Setting dates for the return of Christ has been especially embarrassing. The Adventist leaders in the last century calculated 1843. When that proved to be wrong, they tried 1844. The Jehovah Witnesses thought it would be 1914. Indeed, hardly a year goes by that some one, often in California “the land of fruit and nuts”, does not predict the Second Coming. Hal Lindsay, author of The Late Great Planet Earth, is sure that the end will occur in 1988.

What is truly amazing, though, is that the Bible is very clear on this point. Very plainly Jesus says, “But of that day or that hour no one knows, not even the angels in heaven, nor the Son, but only the Father.” (Mk. 13:32).

Someone might well ask, “Well, given Paul’s error and the embarrassment of wrong-guessing all through the centuries, and considering all the excesses, why not forget the whole thing.” And that is pretty much what we have done.

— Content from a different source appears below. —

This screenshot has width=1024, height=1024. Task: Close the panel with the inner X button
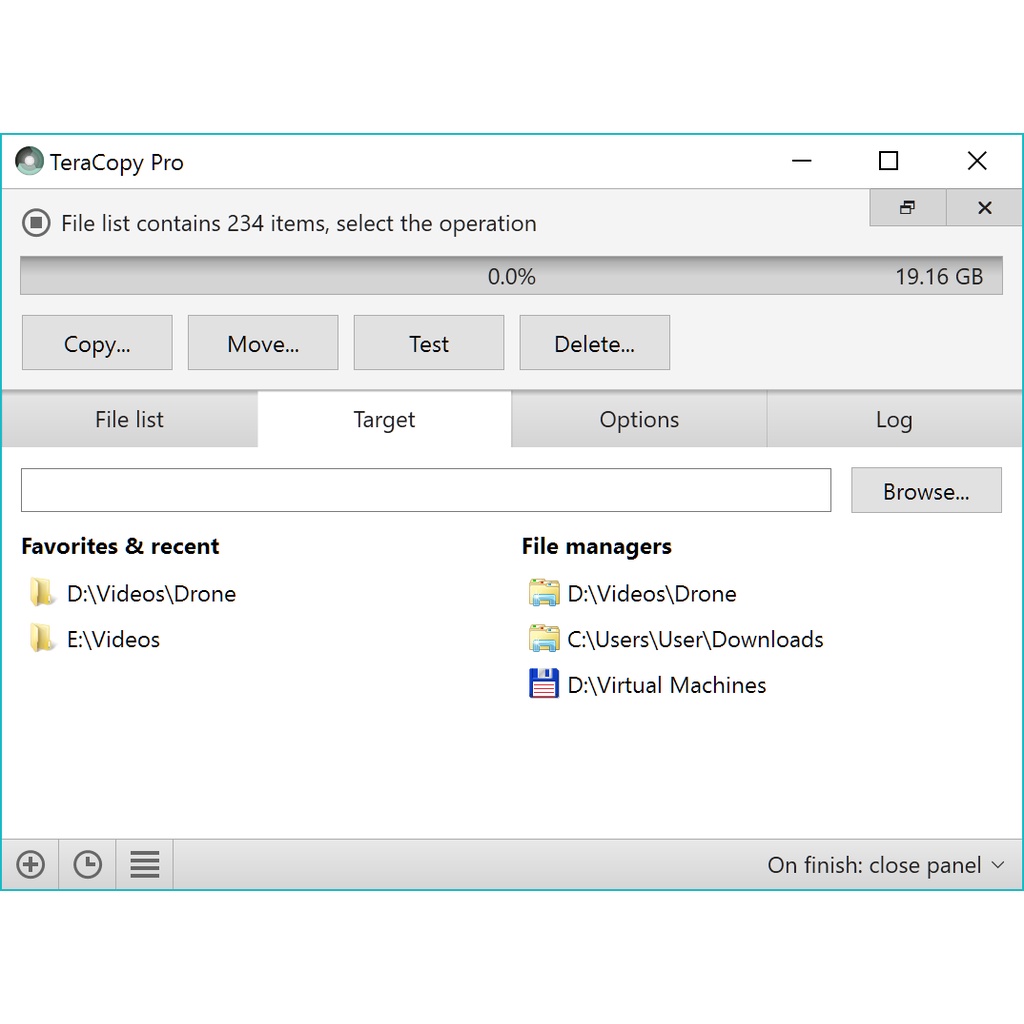(984, 208)
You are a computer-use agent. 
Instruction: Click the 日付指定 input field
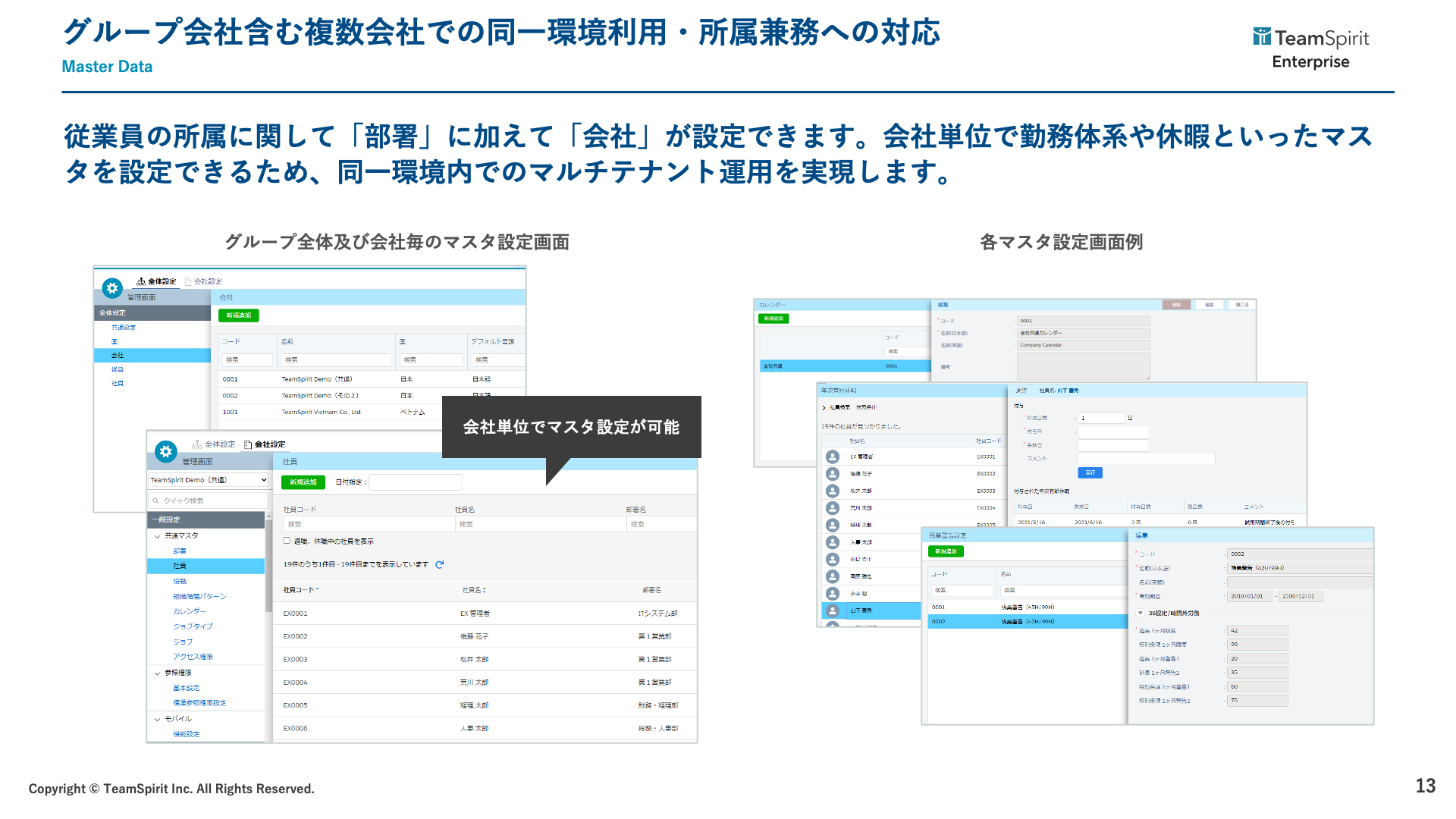[415, 482]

But it was not always so. The Confessions of the Presbyterian Church U.S.A. are full of references to the Second Coming of Jesus Christ.1 The great Presbyterian preacher Alexander MaClaren had no problem preaching on the Book of Revelation.2

But the question arises, is it fair for us to dismiss casually a theme which pulsates so insistently through the whole of the New Testament? And again, do we not find it slipping into our worship services even when we try to ignore it? We repeat the Apostles’ Creed, for example, and there read that Christ “sitteth as the right hand of God the Father almighty from thence he shall come to judge the quick and the dead.” We sing a hymn such as “How Great Thou Art” and there it is: “When Christ shall come with a shout of acclamation and take me home, what joy shall fill my heart.” So, while we can ignore the concept of the Second Coming, we cannot escape it.

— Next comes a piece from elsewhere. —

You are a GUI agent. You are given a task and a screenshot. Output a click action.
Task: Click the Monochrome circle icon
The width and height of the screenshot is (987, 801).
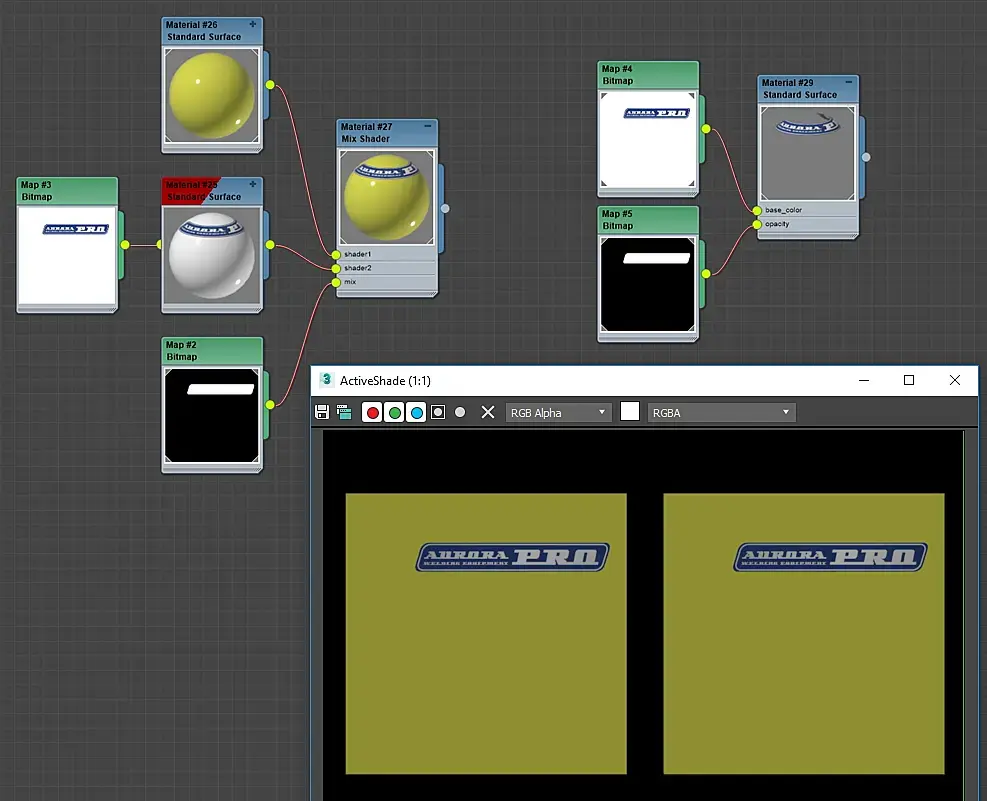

What then can be said? Will Christ come again as both the New Testament and the Creeds tell us?

No doubt on this point Christ will return. The New Testament looks forward quite realistically to an end-time, to a consummation of history, to a time when everything shall be wrapped up. The New Testament sees Christ coming at the end of history to gather his own and to vindicated them before everyone. The New Testament looks confidently forward to the time when the “kingdom of the world has become the kingdom of our Lord and of his Christ and He shall reign for ever and ever.” (Rev. 11:15).

“So who cares?” you may still ask. What difference does it make?

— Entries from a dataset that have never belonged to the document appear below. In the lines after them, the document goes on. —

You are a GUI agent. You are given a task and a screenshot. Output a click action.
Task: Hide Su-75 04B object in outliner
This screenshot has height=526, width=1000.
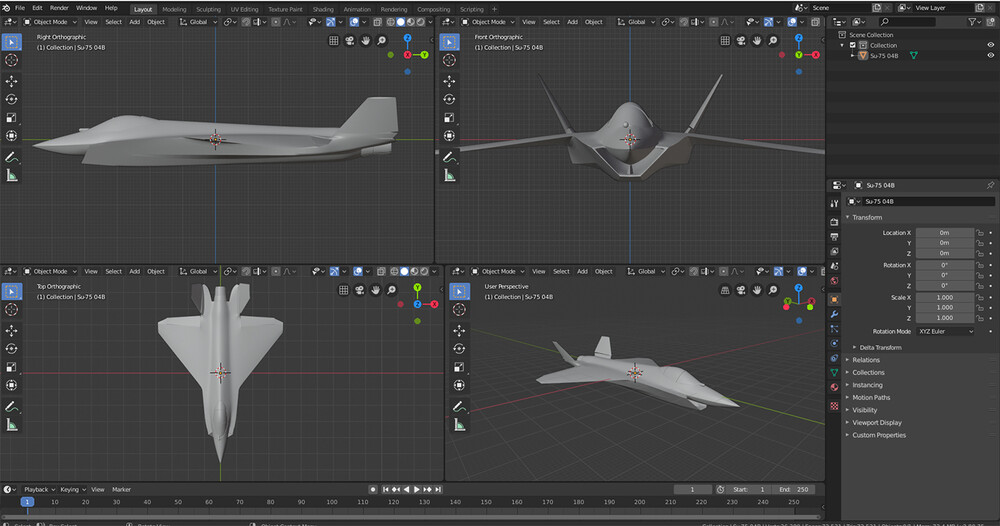(989, 56)
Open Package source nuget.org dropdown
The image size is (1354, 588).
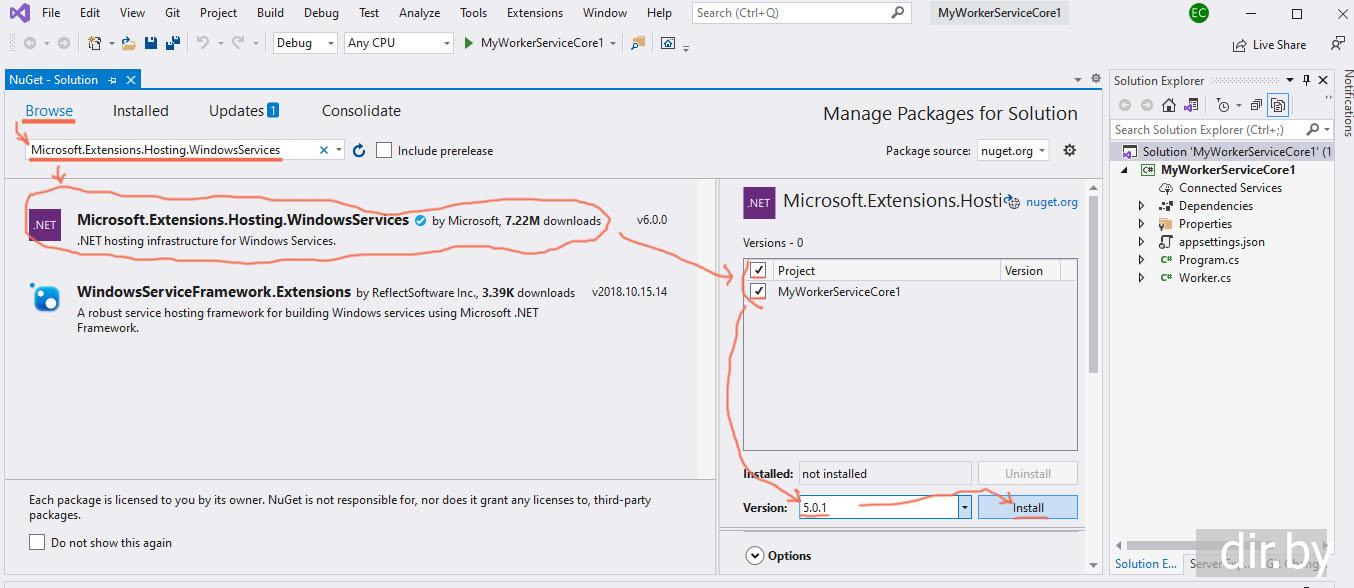click(1014, 150)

I asked myself this. While I was a pastor in a New Jersey Church occasionally I would escape to a Jersey diner and eat lunch. I loved to go around 2:30 when the crowds had left and the waitresses were standing around gossiping. I surreptitiously carried a notebook with me so that I could garnish some sermon illustrations from the ever loquacious waitresses. I learned more about human nature in one afternoon at Windsor Diner than all my courses at Princeton.

A Jersey diner is somewhere between an ostentatious trailer and your proverbial greasy spoon. The Jersey diner is truly a slice of Americana–where the “youse guys” and “Couffee” runs freely. Built in only a couple of days in my former hometown, Middlesex, NJ, these diners have been able to withstand the onslaught of MacDonalds and Burger Kings. Besides having the best cheese cake on the East Coast, the diner is the best place for a pastor to keep in touch with his world. When I was tired of all the pedantic gobbledy goop that the modern pastorate demanded, I escaped to Windsor Diner.

As I ate my underdone, greasy, overpriced cheeseburger, I eaves-dropped on two waitresses at the end of the counter. I love to eat lunch at the counter with the postman and the truckdriver. Who knows, maybe someone will mistake me for a workingman! “Can you believe it,” one fat little waitress mused, “The blankity blank guy let his daughter die in a fire.” The waitress was referring to a sensationalistic story about a father who chained his daughter to her room so that she would not “fall into immorality.” Too bad she burned to death in fire when he was away!

This little waitress ended with a statement that was uncharacteristic fare for a mid-afternoon lunch in Central New Jersey. “I just hope that I die soon so that I will not have to suffer much more.”